"We are far from the country we claim to be, and are hardly united despite our name."

The author of this quote-filled, chart-filled, footnote-filled tome is a nonagenarian doctor. Being a senior of a certain age, he has seen and experienced an America pulling together as well as one being pulled apart. Within the pages of this book, author Geyman compiles his own thoughts, plus those of others, around the construct of community. What exactly is it? What are the forces that can disrupt a community and, by extension, threaten democracy? Also, what are some appropriate approaches to rebuild unity and a real sense of community in the USA?

Geyman begins his treatise appropriately with a look back at history. He touches base and comments on the country’s founding, the rise of agriculture and rural expansion, America’s Gilded Age, the Great Depression and FDR’s New Deal, prosperity and the rise of the middle class following the end of World War II, and Lyndon Johnson’s oversight of the reforms of the 1960s that came to be known as the Great Society. Geyman proposes that two major factors were responsible for serious cracks in the cement of the American community: the rise of corporate America and how it wound up becoming much more than it was ever meant to be and the neoliberalism movement that fostered “an economic ideology favoring free markets with little or no government regulation.”

From there, he turns a critical eye on troublemakers—those elements disordering community and menacing democracy itself. He systematically explores many things that play a role, such as changing demographics, the decline of the middle class, disparities and inequalities in race and income, corporate profiteering, consequences of the Citizens United Act, the impact of the COVID-19 pandemic, and more. He bemoans the rise of disinformation and how it adversely affects trust in government. Political polarization, mostly caused by extremism, is covered. And in extensive detail, he examines social media’s and, particularly, Facebook’s negative influences. The author writes: “Mark Zuckerberg, its originator and owner, bears responsibility for many of its flaws that divide people instead of bringing them together as he further enriches himself without regard for its adverse impacts.”

Like most good doctors, Geyman helpfully provides a prescription for curing the ills of a divided USA. He advocates a revitalization of traditional American values such as liberty, equality, diversity, justice and the rule of law, majority rule and representative government, truth, the common good, and the separation of powers brought about by the checks and balances of the Constitution. If that sounds like a prescription only of platitudes, be advised that he also bravely takes on some of the country’s hottest value issues—health care as a right, reproductive rights for women, a larger role of government in people’s lives, gerrymandering, the Senate filibuster, limits on corporate consolidation, updated antitrust laws, increased scrutiny of corporations, and, of course, taxes.

In addition to including the thoughts and opinions of others, as well as graphs and more to support his assertions, Geyman delivers his views in straightforward, non-Beltway-speak. He uses logical construction and relevant examples of what he believes and why he believes it in plain English that is easy to understand. Whether or not it’s easy to agree with will be up to the reader. Overall, Geyman has produced a comprehensive and thought-proking work that makes his opinion clear about a variety of subjects affecting American society.

Exercise brief:
Answer these questions using the review of Geyman's book:
(a) What is the author's profession?
(b) What two major factors does Geyman propose caused serious cracks in the American community?
(c) Which social media platform does he examine in particular detail?
The data placed after this review has no role here.

Data supplied:
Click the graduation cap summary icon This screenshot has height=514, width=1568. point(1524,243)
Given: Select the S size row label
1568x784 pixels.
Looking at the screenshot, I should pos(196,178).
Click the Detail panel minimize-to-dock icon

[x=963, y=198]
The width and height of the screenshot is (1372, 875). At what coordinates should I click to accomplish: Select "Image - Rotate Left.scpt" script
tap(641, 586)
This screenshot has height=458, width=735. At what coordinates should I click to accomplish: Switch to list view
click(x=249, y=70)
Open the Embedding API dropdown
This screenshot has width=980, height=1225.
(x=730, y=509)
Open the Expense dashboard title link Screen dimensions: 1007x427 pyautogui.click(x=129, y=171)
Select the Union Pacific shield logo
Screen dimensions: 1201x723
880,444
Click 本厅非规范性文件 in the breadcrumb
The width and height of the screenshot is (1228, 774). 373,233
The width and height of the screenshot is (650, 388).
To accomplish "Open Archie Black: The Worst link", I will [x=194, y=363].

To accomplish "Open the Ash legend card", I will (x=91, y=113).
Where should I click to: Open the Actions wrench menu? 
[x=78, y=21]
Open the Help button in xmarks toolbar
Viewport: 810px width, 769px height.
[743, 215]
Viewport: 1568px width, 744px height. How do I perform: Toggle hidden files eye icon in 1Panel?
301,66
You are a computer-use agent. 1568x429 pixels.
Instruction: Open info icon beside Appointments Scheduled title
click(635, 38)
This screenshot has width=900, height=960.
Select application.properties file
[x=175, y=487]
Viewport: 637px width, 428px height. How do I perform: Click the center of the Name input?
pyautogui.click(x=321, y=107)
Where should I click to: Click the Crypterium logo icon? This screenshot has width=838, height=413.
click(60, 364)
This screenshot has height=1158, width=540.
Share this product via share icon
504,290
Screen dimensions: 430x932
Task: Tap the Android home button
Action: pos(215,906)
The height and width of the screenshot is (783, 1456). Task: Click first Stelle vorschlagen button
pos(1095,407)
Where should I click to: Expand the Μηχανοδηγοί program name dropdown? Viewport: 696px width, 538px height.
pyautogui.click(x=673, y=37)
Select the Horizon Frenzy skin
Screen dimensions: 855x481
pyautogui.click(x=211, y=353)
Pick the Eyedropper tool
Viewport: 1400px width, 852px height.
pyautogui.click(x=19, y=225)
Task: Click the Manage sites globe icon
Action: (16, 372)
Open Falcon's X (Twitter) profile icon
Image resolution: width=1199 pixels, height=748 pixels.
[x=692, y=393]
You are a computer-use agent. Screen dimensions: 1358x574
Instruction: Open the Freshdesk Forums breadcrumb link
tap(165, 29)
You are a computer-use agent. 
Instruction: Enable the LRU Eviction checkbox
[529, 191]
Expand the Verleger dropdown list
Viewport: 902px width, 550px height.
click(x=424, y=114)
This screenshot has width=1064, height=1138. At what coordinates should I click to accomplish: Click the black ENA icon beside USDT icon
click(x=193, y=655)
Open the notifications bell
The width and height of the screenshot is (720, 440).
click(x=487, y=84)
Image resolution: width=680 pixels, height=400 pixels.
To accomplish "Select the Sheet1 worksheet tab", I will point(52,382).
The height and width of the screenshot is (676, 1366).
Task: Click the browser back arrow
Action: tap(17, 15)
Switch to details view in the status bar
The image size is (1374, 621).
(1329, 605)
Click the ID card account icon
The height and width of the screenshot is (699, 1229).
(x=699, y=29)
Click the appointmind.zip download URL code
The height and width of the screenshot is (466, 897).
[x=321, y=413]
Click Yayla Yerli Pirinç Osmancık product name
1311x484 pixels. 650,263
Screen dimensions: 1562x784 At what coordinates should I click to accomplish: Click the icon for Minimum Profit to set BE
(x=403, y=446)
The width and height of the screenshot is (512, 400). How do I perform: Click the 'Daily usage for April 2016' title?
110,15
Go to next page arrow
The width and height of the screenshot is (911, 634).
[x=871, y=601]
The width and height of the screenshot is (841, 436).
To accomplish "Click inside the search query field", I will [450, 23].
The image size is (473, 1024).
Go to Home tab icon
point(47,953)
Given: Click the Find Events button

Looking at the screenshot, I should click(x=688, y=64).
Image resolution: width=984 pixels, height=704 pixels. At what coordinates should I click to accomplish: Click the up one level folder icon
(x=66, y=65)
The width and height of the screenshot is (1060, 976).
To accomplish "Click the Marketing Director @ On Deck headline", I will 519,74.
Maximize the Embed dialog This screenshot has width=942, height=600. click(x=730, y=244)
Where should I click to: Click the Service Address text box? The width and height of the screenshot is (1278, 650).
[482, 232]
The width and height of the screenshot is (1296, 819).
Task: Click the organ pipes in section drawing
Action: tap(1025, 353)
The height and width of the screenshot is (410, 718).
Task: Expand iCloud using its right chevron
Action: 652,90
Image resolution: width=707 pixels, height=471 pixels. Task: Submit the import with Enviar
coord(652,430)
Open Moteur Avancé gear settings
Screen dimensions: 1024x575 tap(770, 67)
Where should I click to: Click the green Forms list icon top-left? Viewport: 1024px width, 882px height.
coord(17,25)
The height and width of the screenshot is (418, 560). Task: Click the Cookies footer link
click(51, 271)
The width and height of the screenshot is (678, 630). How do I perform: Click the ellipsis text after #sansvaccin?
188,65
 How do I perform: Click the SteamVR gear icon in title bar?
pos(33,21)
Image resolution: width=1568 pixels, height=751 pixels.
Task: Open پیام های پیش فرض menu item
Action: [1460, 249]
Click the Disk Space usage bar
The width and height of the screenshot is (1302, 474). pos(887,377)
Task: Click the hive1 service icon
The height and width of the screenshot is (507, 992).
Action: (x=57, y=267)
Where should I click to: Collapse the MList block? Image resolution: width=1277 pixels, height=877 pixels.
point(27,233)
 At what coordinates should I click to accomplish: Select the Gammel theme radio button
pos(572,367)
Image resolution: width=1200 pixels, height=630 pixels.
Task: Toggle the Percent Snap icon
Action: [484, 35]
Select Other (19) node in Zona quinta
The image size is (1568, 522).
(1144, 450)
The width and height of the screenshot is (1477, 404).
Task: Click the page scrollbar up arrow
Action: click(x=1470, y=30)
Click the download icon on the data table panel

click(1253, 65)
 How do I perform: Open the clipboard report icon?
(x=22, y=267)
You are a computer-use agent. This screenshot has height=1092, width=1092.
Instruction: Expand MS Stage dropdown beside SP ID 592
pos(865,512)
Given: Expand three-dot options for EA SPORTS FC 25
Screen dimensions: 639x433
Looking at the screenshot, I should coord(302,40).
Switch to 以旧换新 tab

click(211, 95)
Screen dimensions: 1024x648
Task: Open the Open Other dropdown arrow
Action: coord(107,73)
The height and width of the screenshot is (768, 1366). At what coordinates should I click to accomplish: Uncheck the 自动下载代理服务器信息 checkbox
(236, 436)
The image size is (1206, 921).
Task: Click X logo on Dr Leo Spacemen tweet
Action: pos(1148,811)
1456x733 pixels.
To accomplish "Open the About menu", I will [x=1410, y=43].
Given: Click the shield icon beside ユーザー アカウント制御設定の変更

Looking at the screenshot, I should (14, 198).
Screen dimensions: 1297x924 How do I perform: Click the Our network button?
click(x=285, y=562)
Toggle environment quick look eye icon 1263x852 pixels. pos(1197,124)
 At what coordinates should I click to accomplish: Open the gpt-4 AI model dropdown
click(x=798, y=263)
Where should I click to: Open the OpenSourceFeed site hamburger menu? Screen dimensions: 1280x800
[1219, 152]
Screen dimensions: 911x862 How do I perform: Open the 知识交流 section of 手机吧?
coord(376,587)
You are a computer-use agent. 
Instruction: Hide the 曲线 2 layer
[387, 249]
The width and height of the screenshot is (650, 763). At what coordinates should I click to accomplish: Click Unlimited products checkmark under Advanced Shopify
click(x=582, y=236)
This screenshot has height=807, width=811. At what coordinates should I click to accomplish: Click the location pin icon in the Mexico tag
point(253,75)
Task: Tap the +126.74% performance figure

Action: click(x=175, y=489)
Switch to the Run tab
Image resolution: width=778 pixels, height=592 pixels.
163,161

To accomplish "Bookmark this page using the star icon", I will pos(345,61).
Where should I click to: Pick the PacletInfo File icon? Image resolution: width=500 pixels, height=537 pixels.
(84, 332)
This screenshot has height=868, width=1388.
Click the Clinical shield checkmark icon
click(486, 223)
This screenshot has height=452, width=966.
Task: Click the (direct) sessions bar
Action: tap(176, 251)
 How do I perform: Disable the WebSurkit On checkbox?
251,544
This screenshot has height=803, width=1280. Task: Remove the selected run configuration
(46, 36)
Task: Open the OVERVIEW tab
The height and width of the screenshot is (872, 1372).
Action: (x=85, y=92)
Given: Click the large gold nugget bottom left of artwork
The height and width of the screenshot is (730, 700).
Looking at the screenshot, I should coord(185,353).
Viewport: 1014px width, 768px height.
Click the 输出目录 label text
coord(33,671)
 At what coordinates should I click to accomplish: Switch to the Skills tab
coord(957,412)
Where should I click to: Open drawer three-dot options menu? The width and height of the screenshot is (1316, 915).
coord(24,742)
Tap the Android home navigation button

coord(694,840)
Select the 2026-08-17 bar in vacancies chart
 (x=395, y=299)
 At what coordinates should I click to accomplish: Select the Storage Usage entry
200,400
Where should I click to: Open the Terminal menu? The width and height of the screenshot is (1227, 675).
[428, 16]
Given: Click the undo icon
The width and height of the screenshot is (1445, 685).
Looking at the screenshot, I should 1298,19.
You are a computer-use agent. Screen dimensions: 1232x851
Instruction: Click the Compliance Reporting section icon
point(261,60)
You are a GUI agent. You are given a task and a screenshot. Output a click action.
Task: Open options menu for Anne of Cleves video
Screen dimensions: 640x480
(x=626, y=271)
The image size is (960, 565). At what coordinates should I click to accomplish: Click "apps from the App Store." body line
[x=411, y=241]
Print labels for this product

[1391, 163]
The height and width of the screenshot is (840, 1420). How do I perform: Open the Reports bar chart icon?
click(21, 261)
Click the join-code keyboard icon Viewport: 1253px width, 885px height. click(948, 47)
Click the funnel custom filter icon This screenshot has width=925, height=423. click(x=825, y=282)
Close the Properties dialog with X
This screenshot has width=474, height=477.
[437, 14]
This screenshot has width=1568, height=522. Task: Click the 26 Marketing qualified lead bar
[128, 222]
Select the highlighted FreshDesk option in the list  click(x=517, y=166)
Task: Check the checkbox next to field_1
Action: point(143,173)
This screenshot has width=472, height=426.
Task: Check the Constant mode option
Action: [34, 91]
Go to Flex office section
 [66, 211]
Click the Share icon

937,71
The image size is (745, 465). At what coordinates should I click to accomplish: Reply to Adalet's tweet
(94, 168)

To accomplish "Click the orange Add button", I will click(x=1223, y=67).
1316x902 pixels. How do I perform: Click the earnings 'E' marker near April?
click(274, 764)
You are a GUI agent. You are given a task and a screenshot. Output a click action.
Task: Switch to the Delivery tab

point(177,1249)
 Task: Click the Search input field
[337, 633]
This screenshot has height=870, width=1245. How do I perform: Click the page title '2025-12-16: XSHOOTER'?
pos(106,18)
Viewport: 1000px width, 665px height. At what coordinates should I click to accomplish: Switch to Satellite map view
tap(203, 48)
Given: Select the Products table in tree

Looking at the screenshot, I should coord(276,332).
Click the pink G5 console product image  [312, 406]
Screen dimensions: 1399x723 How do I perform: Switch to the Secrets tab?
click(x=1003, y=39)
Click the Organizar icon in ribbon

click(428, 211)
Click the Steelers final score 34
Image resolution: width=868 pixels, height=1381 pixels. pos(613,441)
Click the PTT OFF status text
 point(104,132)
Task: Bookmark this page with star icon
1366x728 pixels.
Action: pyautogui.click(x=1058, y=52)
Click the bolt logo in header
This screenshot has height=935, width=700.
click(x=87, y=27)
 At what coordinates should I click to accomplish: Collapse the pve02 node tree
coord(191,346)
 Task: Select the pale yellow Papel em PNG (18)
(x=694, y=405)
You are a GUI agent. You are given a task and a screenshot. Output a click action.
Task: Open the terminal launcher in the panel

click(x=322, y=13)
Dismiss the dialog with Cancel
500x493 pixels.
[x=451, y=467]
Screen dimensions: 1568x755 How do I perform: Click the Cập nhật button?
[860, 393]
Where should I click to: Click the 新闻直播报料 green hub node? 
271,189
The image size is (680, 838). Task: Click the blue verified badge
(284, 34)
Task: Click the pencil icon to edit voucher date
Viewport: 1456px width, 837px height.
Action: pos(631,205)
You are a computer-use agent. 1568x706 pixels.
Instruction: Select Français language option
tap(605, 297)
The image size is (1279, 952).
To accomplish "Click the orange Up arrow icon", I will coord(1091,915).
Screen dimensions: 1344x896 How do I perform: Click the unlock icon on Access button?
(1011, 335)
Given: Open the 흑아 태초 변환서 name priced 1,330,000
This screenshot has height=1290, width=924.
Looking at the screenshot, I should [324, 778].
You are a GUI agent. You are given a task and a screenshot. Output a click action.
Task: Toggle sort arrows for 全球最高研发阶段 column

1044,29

Exercise output:
(a) He is a doctor.
(b) The rise of corporate America and the neoliberalism movement.
(c) Facebook.